Posters by Arsen Mollokaev


Why are we currently witnessing a spike in preferring this style, do you have any idea?

I can’t speak for the others, but to me personally it so happened that I had this period when I was striving for something explicit and harsh: ‘Yeah, that is some statement!’ You are listening to brutal music, you prefer movies where everything’s bad, you draw blatantly harsh designs. But that time is gone, and now I feel like calming down, starting to figure myself out and searching for something more subtle. And, more generally, there is now a demand for ‘smart’ design which sometimes can be not clear and understandable right away. I wonder where all this is going.

What sort of brutal music do you listen to?

I like electronic music. The brutal rave music which makes you always keep moving. You can set the rhythm of work for several hours, just listening to this music. Speaking of which, this is exactly how it happened with type.today: I’ve been listening to the Lot Sound** **mix during the whole day, and it set this mood — eventually I had the whole month in this mood. Today I mostly listen to the artists like Oneohtrix Point Never: he is a musician of the Russian origin based in New York who writes electronic music, which is not about rhythm and beat, but rather about some story. This music is tough, you can’t listen to it all the time, yet it is interesting, saturated with different meanings and filling you with new thoughts.



Music matters. Now, even when you’re putting together your portfolio, you start to think whether you should insert certain sounds for setting the mood for the person who sees it. After all, if they will be listening to some other music — that’s it, your concept won’t work. Just like that story where they built a specific concert venue for performing a musiсal piece, because it was the only possible place where this piece would sound right. Right now we’re planning to apply this approach at DADA, testing new media: for example, a person enters the room and perceives a specific smell. I mean, this is important for creating an atmosphere. And that’s interesting to tell a story through such things.

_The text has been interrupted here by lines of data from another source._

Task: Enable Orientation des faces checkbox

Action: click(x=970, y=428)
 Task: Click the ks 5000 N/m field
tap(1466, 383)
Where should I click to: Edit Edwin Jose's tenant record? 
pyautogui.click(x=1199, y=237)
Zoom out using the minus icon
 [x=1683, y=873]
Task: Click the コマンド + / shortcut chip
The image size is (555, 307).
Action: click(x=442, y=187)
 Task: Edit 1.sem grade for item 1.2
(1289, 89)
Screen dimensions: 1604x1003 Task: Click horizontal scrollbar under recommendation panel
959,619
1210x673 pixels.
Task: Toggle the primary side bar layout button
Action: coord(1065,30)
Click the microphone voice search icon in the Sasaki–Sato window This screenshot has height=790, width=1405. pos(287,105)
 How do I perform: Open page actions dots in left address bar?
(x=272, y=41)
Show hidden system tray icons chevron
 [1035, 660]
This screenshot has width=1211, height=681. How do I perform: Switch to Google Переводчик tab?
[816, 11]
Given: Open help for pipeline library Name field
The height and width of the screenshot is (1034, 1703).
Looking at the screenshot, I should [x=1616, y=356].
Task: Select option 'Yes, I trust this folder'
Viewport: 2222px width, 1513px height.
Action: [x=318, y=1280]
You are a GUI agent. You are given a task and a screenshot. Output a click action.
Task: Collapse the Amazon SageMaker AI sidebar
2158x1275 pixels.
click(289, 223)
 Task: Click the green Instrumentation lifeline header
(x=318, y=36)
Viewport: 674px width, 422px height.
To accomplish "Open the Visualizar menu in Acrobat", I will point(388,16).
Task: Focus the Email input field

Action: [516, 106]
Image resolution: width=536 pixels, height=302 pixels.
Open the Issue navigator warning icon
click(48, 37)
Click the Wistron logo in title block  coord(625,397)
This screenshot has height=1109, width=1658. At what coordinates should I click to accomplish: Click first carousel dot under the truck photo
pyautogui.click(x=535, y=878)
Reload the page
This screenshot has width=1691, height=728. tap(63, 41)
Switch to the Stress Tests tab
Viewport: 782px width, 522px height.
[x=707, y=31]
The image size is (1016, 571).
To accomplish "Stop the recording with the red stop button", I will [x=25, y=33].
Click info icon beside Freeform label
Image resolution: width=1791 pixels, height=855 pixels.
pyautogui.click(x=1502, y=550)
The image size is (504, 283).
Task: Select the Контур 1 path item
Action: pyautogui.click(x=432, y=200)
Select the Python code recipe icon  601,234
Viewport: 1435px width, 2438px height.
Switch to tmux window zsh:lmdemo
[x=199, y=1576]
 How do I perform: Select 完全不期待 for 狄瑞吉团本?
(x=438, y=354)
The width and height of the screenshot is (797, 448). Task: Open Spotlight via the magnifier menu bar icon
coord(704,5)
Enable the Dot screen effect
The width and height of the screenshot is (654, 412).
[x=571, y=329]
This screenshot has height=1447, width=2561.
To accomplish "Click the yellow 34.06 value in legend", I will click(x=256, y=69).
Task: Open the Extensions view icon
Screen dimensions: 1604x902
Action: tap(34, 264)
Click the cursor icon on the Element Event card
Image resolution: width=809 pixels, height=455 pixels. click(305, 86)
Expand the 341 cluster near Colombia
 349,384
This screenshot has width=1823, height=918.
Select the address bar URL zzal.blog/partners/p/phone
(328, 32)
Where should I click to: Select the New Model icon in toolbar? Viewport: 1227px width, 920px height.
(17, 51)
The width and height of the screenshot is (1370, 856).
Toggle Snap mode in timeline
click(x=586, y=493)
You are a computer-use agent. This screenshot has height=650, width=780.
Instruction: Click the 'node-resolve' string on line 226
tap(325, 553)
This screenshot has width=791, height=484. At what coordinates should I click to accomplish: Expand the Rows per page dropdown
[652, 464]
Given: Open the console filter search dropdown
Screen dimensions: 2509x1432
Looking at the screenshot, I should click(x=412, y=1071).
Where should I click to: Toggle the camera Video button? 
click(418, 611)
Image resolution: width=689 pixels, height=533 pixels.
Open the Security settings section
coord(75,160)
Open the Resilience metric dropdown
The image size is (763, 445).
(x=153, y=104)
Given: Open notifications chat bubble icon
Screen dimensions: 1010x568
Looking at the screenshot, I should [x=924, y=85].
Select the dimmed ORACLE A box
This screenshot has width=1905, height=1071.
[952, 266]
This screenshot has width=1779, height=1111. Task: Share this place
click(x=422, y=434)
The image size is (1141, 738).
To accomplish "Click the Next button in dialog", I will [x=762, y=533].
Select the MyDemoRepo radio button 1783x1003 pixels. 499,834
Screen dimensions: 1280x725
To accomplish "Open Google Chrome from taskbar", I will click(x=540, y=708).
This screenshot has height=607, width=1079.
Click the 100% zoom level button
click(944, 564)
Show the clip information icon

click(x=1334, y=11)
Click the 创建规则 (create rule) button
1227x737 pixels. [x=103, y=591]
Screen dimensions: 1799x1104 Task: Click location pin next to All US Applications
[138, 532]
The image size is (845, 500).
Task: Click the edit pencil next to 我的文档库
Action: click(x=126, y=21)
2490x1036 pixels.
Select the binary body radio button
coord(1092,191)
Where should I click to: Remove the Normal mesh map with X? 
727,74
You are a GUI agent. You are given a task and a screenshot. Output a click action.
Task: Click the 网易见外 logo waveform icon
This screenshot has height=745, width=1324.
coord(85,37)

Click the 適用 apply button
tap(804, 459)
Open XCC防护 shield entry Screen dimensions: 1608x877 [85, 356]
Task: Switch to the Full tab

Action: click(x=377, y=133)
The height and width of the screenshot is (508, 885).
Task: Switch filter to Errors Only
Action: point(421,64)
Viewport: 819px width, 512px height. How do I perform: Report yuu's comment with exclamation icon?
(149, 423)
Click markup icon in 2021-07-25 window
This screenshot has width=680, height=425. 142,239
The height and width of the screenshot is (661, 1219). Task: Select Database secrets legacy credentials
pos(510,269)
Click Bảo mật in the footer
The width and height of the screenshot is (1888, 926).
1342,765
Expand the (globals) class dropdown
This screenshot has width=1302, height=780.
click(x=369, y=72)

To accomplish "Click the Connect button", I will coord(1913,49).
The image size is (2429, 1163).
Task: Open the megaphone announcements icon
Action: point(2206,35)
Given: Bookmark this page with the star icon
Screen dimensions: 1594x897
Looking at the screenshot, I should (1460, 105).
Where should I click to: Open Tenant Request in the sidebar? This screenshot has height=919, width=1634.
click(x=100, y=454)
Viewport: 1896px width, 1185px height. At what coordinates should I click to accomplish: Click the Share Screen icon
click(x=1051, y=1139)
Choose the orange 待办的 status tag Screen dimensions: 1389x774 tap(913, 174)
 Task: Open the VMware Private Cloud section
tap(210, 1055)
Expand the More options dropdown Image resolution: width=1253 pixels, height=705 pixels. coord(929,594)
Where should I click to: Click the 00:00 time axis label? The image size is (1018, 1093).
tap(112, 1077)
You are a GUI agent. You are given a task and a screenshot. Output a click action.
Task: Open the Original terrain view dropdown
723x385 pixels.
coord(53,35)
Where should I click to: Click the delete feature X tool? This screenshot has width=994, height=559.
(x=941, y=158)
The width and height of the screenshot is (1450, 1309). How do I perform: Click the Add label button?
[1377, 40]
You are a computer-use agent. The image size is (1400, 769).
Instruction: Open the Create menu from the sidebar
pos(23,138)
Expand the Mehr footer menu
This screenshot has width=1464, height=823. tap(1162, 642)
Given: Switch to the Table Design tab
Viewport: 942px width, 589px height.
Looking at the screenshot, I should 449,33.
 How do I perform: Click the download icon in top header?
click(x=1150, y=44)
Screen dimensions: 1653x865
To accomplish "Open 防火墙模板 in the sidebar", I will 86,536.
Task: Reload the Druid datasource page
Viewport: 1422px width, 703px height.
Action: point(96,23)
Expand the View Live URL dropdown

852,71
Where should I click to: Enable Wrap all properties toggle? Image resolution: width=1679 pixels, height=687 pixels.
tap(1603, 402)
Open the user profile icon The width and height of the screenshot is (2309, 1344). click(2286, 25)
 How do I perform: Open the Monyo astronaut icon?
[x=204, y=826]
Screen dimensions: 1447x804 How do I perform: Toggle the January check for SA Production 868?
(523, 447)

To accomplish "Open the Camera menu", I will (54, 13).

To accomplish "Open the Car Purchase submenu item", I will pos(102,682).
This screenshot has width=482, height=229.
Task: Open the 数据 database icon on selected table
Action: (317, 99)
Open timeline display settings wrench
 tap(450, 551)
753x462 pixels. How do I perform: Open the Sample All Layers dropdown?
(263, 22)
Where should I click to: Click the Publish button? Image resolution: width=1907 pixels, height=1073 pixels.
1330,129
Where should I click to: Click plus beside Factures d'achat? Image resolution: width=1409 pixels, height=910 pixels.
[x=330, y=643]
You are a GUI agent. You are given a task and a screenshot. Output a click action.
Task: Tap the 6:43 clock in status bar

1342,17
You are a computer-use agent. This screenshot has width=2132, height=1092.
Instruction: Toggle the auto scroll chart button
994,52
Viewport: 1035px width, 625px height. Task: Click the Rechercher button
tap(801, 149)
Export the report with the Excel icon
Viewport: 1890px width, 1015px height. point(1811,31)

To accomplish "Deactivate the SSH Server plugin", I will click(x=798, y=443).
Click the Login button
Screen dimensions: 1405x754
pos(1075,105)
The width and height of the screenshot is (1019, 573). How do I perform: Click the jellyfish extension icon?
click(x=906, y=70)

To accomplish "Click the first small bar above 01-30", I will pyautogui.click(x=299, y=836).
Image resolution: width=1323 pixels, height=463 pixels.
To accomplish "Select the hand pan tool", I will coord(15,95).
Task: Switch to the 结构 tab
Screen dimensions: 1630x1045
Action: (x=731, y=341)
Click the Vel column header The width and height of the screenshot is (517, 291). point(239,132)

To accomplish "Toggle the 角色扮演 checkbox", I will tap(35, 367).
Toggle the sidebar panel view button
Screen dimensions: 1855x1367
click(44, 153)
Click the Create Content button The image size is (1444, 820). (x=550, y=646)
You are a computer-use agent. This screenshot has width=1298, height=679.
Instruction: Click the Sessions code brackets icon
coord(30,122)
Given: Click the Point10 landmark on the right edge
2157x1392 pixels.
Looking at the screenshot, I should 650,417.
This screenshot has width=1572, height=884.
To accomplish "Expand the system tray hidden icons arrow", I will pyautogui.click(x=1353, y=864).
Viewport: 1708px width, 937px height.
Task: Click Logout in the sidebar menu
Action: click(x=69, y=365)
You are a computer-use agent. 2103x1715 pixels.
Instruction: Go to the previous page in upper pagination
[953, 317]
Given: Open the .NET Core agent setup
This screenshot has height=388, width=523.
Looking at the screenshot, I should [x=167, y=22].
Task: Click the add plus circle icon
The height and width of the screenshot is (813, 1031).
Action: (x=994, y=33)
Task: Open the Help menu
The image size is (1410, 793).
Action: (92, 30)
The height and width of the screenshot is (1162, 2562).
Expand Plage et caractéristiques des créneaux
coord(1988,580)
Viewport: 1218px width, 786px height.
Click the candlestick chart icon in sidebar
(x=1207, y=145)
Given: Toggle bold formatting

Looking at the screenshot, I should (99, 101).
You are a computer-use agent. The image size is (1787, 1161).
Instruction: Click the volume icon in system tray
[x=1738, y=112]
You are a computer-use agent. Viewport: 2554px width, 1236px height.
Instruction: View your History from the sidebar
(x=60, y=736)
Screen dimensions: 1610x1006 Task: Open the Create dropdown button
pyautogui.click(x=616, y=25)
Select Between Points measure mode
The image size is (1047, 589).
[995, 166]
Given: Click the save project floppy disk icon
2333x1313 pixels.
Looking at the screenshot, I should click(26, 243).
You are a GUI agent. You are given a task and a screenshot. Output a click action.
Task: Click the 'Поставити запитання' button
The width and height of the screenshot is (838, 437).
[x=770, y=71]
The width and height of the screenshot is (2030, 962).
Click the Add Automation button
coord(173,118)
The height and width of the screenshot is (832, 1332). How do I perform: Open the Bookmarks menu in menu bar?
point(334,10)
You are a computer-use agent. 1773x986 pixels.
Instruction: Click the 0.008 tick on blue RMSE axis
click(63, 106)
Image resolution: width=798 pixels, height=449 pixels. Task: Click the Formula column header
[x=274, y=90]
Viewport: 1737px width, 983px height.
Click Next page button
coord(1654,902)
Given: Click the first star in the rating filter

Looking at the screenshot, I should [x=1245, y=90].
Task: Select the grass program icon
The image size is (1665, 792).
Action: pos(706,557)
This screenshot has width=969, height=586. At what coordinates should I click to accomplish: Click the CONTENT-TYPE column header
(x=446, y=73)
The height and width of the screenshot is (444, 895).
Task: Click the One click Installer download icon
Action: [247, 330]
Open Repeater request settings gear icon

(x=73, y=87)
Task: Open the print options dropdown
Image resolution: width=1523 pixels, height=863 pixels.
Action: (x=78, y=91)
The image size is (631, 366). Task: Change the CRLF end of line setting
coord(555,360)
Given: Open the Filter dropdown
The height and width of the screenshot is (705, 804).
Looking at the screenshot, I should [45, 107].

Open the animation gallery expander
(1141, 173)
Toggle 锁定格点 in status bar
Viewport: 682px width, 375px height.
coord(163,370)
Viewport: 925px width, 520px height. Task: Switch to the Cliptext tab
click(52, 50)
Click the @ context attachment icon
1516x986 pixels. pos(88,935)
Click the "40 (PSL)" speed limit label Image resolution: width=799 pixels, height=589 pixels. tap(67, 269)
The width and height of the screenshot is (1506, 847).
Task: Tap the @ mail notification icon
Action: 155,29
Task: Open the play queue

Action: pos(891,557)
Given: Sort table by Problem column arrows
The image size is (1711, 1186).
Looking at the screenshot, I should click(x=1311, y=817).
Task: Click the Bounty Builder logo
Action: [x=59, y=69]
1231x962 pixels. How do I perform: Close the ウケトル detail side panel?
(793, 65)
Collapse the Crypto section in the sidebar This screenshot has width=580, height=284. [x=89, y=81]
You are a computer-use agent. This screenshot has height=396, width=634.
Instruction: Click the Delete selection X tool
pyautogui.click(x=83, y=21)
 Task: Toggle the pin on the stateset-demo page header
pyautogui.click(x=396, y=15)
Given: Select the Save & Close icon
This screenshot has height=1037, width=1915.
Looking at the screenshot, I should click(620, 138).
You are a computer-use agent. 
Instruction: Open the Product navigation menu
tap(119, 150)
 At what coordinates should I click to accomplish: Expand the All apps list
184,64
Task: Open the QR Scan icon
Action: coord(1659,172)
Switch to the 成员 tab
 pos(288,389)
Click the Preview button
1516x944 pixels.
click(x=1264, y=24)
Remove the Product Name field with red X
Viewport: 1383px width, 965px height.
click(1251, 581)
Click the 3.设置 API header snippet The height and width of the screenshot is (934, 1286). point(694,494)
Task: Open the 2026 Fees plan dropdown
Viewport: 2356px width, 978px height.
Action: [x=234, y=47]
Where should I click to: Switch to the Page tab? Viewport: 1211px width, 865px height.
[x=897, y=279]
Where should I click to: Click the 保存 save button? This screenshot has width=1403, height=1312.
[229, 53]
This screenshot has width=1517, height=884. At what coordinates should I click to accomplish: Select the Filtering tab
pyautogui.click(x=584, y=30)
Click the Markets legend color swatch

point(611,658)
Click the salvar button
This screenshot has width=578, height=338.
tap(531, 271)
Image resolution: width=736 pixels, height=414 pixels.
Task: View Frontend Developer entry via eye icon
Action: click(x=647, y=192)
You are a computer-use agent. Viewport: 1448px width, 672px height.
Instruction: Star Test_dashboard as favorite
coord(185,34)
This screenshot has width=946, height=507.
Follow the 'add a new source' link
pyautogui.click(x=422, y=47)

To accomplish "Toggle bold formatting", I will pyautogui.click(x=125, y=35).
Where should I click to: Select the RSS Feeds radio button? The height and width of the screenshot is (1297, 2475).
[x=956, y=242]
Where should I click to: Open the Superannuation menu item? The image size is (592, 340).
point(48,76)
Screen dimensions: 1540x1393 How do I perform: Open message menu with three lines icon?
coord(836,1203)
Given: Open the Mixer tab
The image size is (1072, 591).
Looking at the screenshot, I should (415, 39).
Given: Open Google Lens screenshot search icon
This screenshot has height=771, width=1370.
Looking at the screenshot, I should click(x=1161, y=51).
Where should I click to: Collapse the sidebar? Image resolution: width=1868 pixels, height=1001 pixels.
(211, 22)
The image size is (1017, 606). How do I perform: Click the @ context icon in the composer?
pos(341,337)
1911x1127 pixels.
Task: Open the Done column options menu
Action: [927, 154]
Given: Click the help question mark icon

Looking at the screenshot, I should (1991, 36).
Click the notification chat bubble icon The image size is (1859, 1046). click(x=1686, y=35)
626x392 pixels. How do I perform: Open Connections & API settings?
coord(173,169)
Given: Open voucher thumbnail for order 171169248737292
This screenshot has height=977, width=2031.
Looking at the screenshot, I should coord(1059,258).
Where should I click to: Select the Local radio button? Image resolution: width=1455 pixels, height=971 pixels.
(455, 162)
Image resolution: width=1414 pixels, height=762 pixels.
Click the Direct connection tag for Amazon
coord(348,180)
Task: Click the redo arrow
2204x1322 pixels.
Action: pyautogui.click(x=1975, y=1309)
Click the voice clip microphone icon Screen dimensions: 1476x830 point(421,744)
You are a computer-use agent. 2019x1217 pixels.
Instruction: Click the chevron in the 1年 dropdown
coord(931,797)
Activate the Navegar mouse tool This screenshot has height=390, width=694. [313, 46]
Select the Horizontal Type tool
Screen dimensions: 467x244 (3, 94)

Will design be more and more integrated in other spheres of sensations?

It certainly will. I believe it’ll definitely go to the next level, into another plane, — while it will still be graphic design, too. Like, I used to have this folder on Pinterest where I added examples of graphic design. But today, when I’m adding such stuff on my Are.na, I can call graphic design pretty much anything already: 3D, or a person with their face and personality, — after all, it is a logo, a tool. And that’s highly important not to forget about the content for which you create design. You can design a very cool layout, but if after that you put into it a photo that won’t tell a story to support it, this is a bad design. For example, in Jugend there’s no design whatsoever. What is design there? It is all about the photographs that we have there, which were made with exactly this camera, in this light exactly, and with exactly these people. That’s what plays the role of design there, and it was figured out in advance as a system.


arena

The Graphic Design channel on Arsen’s Are.na

Thank you very much, for both our Instagram and this conversation. This was dreadfully interesting.

Thank you for trusting me. That was awesome.